In 1986, I took a summer course with Alice von Hildebrand on the Confessions of St. Augustine, so that his thought and mode were bound up with my philosophical awakening.
A few years ago, when Jules and I were in Rome, we learned that someone we love was undergoing a terrible crisis. In an agony of pain for her, I practically ran to St. Augustine's Basilica—where he and his mother are buried, and which happened to be right around the corner from our apartment—to pour out my grief and beg for their help and intercession.
Ever since, they have felt like personal friends.
Just now, I saw that Mike Potemra links an article about these two great saints of antiquity (whose feasts we celebrate today and tomorrow), which makes me love them even more. The author, an English Catholic priest, begins by showing that Augustine was the original personalist:
Augustine was not the first to write about himself, but he is the first to develop an authorial voice that is personal. Julius Caesar wrote about his achievements in the Gallic War, but throughout refers to himself in the third person. For Caesar, the interesting events are those he witnessed; but with Augustine, the interesting events are those that took place not in his field of vision, but within his heart.
The second paragraph is even better:
This is one of the reasons why we owe so much to Augustine: he illustrates for us, articulating the discovery of those before him, that religion is a matter of the heart. Roman religion, by and large, was a state cult. It was something you did, a series of hoops through which you jumped, a sequence of sacrifices of propitiation that you made; but with Augustine it is clear that religion is now faith, a personal adherence, an act of love: not action but passion.
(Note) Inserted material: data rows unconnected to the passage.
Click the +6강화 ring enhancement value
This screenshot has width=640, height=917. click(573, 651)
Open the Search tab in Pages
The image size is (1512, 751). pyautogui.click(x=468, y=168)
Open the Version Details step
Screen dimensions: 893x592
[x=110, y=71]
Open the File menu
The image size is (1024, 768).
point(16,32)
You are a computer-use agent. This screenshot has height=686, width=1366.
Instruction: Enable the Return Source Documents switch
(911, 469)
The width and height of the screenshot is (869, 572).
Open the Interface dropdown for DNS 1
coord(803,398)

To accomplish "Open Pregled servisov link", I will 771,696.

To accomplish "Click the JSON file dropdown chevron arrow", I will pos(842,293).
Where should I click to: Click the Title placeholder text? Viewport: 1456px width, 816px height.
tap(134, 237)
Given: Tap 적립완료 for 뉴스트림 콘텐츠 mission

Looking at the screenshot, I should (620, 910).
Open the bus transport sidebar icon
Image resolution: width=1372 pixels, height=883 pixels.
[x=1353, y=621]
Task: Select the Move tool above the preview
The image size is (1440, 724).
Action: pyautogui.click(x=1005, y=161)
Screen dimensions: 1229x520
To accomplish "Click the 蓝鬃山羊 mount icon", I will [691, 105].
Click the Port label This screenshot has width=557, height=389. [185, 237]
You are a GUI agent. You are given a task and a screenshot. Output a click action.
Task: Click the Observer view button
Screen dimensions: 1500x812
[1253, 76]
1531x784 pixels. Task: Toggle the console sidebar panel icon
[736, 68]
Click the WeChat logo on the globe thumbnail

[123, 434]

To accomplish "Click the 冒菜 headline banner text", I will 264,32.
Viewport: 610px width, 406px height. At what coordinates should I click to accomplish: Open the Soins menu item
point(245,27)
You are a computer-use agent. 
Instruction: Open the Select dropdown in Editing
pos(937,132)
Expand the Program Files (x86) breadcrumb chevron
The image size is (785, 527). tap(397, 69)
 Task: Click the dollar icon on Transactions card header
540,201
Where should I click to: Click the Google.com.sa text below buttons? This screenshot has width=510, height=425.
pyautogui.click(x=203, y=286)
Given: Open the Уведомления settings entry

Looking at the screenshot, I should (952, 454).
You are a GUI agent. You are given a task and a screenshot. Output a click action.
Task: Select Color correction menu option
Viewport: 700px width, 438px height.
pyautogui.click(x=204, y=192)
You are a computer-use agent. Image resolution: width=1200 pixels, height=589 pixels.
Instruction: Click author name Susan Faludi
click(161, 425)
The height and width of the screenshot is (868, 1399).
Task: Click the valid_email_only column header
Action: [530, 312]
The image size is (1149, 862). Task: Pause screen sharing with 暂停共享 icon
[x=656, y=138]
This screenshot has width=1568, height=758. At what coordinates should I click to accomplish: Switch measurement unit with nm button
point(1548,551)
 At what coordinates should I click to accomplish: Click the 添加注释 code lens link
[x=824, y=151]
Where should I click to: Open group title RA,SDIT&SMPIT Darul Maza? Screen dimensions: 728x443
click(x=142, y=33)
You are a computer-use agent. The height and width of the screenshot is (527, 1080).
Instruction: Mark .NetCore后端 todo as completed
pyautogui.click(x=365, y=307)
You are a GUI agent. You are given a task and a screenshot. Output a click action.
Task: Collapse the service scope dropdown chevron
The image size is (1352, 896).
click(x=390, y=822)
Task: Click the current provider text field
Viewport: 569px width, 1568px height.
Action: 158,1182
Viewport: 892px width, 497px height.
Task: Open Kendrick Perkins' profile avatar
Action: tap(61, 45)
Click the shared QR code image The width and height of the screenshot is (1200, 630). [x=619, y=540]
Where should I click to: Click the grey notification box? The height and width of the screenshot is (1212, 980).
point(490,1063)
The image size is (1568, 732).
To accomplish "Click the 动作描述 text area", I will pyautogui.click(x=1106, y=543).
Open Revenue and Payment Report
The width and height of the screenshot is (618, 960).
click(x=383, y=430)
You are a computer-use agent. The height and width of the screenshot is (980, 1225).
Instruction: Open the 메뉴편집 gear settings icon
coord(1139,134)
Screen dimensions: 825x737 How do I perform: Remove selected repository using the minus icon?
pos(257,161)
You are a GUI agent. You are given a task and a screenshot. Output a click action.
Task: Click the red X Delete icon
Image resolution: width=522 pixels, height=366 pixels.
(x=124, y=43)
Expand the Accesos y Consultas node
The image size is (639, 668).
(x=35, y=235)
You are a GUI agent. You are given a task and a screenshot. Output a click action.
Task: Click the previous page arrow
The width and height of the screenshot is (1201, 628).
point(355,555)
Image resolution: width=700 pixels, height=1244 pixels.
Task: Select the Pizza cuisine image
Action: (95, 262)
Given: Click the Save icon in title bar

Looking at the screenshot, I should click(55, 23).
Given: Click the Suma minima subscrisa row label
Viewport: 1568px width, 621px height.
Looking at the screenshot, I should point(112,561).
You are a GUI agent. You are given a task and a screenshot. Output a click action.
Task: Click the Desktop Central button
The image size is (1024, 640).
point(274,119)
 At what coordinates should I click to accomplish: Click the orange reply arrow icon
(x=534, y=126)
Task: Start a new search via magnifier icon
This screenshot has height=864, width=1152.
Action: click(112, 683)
A little later, he deepens the point:
In fact the “self” is the great Christian invention.
St. Augustine didn't invent the self: its centrality is given in the mysteries of our Faith. But he was the first great thinker to articulate it, and to philosophize and theologize from from its standpoint. Which reminds me of a favorite passage from Ratzinger's memoir, Milestones:
We then found the philosophy of personalism reiterated with renewed conviction in the great Jewish thinker Martin Buber. This encounter with personalism was for me a spiritual experience that left an essential mark, especially since I spontaneously associated such personalism with the thought of Saint Augustine, who in his Confessions had struck me with the power of all his human passion and depth. By contrast, I had difficulties in penetrating the thought of Thomas Aquinas, whose crystal-clear logic seemed to me to be too closed in on itself, too impersonal and ready-made.
The author of the article also describes Monica as an alcoholic and the patron saint of alcoholics—another reason, in this age of addiction, to thank God for her help and example.